Повесть о двух городах.
Книга вторая. Золотая нить.
VII. Монсеньер в городе.

Заявление о нарушении
авторских прав
Автор:Диккенс Ч. Д., год: 1859
Категория:Роман

Оригинал этого текста в старой орфографии. Ниже предоставлен автоматический перевод текста в новую орфографию. Оригинал можно посмотреть по ссылке: Повесть о двух городах. Книга вторая. Золотая нить. VII. Монсеньер в городе. (старая орфография)



Предыдущая страницаОглавлениеСледующая страница

VII. Монсеньер в городе.

Монсеньер, один из самых влиятельных вельмож при дворе, давал аудиенцию через каждые две недели в своем большом дворце в Париже. Монсеньер находился во внутренних покоях, в своем святилище, в Святом Святых, перед которым преклонялись люди, ждавшие приема. Монсеньер готовился пить шоколад.
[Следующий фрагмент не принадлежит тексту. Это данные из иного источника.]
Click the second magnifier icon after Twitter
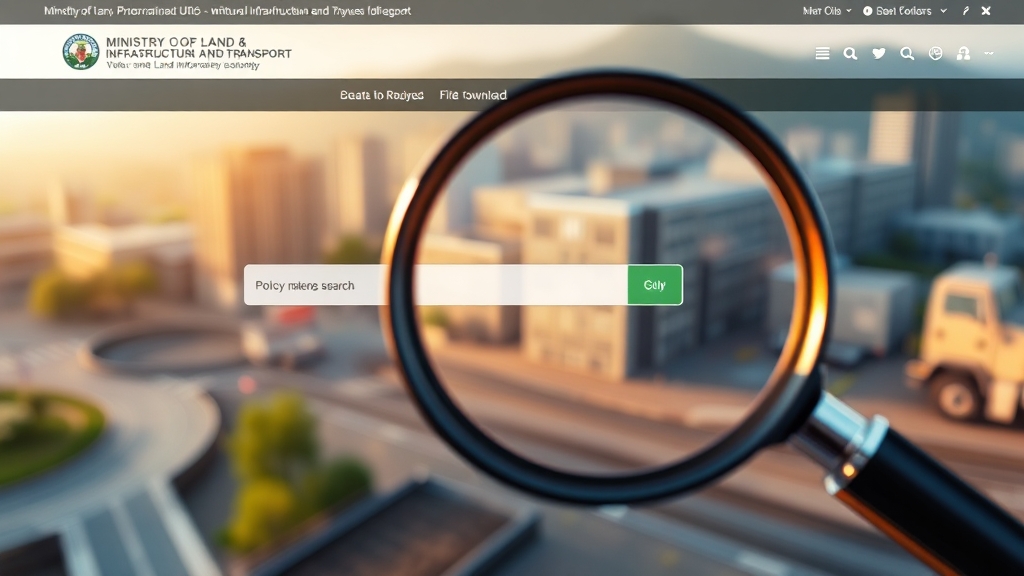 (907, 54)
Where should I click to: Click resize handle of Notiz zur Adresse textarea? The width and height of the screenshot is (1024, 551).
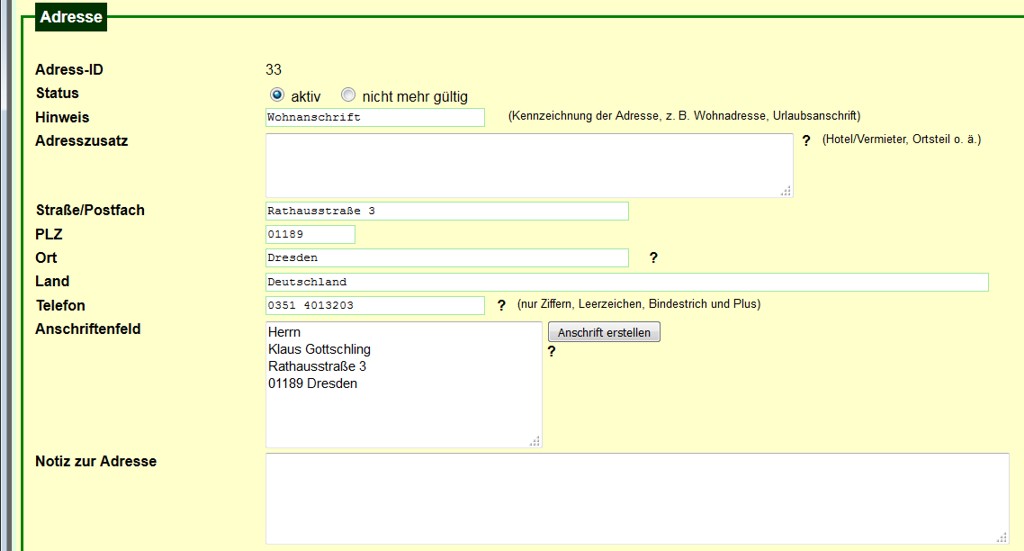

Монсеньер мог свободно глотать множество вещей и некоторые мрачные умы осмеливались предполагать, что он скоро проглотит и всю Францию. Но утренний шоколад не мог пройти в горло монсеньера без помощи четырех лакеев, не говоря уже о поваре.

Да!... Четыре человека подносили шоколад к устам монсеньера, все четыре в шитых ливреях, причем старший из них имел обыкновение носить у себя в кармане пару золотых часов, подражая благородной и священной привычке монсеньера. Первый лакей нес пред лицо священной особы чашку для шоколада, второй нес шоколад, сбивая его небольшим инструментом, предназначенным исключительно для этой цели, третий подавал любимую салфетку, четвертый (тот, что с часами) наливал шоколад. Монсеньеру было невозможно обойтись без кого нибудь из этой шоколадной свиты, чтобы не потерять высокого положения своего под небесами. Как глубоко обезчещен был бы его герб, сопровождай его шоколад всего только три человека; о двух нечего и говорить... Это была бы смерть.

Прошлую ночь монсеньер провел за небольшим ужином, где присутствовали восхитительные представительницы комедия и большой оперы. Монсеньер часто проводил ночи за небольшим ужином в самой увлекательной компании. Он был так нежен, так впечатлителен, этот монсеньер, что комедия и большая опера производили на него действие несравненно сильнее, чем все эти скучные государственные дела и государственные тайны, чем все нужды Франции. Это было великое счастье для Франции, какое могло быть лишь в странах, одинаково с нею благословенных! Счастлива была так же и Англия в незабвенные дни веселого Стюарта, который продал ее.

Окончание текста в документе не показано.